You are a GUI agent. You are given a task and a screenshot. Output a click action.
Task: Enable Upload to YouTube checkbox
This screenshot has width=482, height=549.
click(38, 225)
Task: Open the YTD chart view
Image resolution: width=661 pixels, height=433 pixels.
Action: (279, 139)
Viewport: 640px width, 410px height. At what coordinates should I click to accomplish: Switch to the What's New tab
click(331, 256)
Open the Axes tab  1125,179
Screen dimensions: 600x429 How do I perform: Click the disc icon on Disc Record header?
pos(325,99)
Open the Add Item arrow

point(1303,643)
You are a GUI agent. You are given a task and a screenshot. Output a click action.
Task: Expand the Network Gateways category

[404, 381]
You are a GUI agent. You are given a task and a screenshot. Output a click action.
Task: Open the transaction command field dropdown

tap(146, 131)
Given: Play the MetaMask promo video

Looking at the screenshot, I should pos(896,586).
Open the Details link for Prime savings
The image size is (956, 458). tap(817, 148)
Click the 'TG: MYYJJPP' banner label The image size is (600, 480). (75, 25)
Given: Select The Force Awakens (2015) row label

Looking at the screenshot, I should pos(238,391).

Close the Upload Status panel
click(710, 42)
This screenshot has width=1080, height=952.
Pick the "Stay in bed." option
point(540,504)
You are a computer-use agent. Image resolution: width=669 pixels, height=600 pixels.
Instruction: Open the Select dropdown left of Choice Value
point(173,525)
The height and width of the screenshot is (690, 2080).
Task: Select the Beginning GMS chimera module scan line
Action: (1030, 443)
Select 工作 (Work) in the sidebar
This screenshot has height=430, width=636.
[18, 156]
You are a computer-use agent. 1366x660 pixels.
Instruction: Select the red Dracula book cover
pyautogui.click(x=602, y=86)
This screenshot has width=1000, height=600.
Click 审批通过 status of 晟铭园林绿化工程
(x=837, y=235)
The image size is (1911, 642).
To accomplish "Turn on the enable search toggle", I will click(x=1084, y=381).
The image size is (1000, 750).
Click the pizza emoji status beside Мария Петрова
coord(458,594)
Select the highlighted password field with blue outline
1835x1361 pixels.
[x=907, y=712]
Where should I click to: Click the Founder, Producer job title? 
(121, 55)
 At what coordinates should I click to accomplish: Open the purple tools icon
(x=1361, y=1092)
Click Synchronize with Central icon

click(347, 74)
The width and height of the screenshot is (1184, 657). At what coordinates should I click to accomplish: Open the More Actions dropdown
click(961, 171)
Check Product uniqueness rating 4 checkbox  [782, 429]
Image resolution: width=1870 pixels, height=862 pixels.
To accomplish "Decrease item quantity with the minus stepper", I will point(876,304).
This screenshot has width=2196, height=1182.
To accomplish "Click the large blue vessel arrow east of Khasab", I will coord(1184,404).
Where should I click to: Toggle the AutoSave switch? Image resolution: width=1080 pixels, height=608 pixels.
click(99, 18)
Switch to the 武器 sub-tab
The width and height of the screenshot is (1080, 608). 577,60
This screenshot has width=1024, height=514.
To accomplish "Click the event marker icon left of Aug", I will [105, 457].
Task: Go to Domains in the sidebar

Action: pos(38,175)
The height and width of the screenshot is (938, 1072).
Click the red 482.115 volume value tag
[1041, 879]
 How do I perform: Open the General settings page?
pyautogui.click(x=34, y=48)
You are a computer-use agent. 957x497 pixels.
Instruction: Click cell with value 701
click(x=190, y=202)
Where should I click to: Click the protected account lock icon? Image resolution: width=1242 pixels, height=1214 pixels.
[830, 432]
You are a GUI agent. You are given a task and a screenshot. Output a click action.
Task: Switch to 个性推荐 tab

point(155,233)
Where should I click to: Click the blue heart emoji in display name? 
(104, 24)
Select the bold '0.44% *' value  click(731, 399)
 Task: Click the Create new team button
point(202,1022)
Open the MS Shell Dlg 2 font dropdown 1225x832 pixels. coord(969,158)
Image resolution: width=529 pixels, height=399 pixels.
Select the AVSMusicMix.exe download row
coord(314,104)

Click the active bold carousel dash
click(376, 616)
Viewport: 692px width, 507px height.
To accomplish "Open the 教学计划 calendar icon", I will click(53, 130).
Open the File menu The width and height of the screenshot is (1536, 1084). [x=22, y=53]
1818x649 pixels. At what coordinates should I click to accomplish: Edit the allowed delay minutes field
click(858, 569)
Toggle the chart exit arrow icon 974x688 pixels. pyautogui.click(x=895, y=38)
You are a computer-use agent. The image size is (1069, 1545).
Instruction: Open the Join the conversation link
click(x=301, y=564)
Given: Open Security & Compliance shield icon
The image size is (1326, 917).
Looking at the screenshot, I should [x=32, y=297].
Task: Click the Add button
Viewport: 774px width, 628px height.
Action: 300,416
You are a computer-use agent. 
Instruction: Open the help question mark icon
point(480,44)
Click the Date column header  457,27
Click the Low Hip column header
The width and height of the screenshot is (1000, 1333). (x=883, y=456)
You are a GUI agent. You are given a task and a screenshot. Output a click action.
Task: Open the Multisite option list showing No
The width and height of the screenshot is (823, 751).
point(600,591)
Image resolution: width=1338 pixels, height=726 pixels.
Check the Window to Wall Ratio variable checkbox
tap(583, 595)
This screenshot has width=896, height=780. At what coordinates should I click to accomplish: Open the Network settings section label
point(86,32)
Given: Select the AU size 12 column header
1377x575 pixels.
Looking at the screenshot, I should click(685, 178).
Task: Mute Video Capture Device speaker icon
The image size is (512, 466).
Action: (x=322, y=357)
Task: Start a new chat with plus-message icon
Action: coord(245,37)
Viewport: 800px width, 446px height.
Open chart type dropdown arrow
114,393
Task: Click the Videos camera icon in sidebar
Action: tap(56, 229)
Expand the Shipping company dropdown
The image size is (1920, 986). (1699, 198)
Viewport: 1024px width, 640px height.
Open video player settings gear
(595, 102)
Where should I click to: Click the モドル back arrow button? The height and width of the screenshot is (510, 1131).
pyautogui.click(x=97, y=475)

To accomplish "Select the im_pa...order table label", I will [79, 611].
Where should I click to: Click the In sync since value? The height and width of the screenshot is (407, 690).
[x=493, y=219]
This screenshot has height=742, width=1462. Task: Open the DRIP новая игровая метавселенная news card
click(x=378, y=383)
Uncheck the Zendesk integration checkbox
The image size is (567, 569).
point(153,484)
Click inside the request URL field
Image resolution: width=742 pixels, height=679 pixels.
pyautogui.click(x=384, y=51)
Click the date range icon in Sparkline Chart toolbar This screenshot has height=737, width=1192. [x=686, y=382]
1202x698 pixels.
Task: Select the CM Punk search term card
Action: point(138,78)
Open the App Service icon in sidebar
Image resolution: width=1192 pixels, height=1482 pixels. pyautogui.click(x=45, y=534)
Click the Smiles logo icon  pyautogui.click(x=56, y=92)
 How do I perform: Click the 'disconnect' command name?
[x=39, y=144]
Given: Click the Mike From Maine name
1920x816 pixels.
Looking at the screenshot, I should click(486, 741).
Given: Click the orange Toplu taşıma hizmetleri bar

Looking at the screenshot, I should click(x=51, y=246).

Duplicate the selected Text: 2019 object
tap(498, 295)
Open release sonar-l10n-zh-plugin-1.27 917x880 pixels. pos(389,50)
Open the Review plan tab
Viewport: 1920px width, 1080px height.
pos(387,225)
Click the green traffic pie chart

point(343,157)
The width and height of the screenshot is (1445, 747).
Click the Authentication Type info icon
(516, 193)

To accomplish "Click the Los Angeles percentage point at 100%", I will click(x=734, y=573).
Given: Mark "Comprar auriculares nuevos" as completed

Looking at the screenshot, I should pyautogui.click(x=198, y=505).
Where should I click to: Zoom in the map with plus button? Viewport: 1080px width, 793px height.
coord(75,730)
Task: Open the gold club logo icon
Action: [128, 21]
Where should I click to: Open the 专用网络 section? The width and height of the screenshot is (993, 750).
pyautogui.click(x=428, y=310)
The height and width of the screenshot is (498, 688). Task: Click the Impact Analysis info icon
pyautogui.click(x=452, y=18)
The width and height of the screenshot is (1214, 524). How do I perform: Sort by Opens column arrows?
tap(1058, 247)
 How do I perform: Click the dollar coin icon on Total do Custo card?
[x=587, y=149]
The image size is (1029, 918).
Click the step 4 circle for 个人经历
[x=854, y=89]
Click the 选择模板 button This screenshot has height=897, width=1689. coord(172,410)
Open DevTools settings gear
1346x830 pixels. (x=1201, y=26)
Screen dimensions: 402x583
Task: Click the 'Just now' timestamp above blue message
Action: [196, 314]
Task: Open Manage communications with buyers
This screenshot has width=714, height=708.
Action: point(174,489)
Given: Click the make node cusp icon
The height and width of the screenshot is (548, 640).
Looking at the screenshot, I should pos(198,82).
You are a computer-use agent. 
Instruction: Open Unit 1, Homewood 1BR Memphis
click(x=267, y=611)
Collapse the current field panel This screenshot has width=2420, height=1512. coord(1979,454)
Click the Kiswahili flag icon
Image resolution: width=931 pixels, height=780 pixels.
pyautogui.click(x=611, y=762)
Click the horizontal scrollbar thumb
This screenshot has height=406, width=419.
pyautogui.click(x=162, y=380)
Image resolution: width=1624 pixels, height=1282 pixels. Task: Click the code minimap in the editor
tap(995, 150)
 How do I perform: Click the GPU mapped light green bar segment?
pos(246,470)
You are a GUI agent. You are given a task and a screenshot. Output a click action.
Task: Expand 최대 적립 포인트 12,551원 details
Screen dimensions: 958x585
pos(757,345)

- SET TASK:
Retype the lines above word for word, beginning with the line that contains "Task: Click the Create new team button" and continuing through the line that contains "Open the File".

- FINAL ANSWER:
 Task: Click the Create new team button
point(202,1022)
Open the MS Shell Dlg 2 font dropdown 1225x832 pixels. coord(969,158)
Image resolution: width=529 pixels, height=399 pixels.
Select the AVSMusicMix.exe download row
coord(314,104)

Click the active bold carousel dash
click(376, 616)
Viewport: 692px width, 507px height.
To accomplish "Open the 教学计划 calendar icon", I will click(53, 130).
Open the File menu The width and height of the screenshot is (1536, 1084). [x=22, y=53]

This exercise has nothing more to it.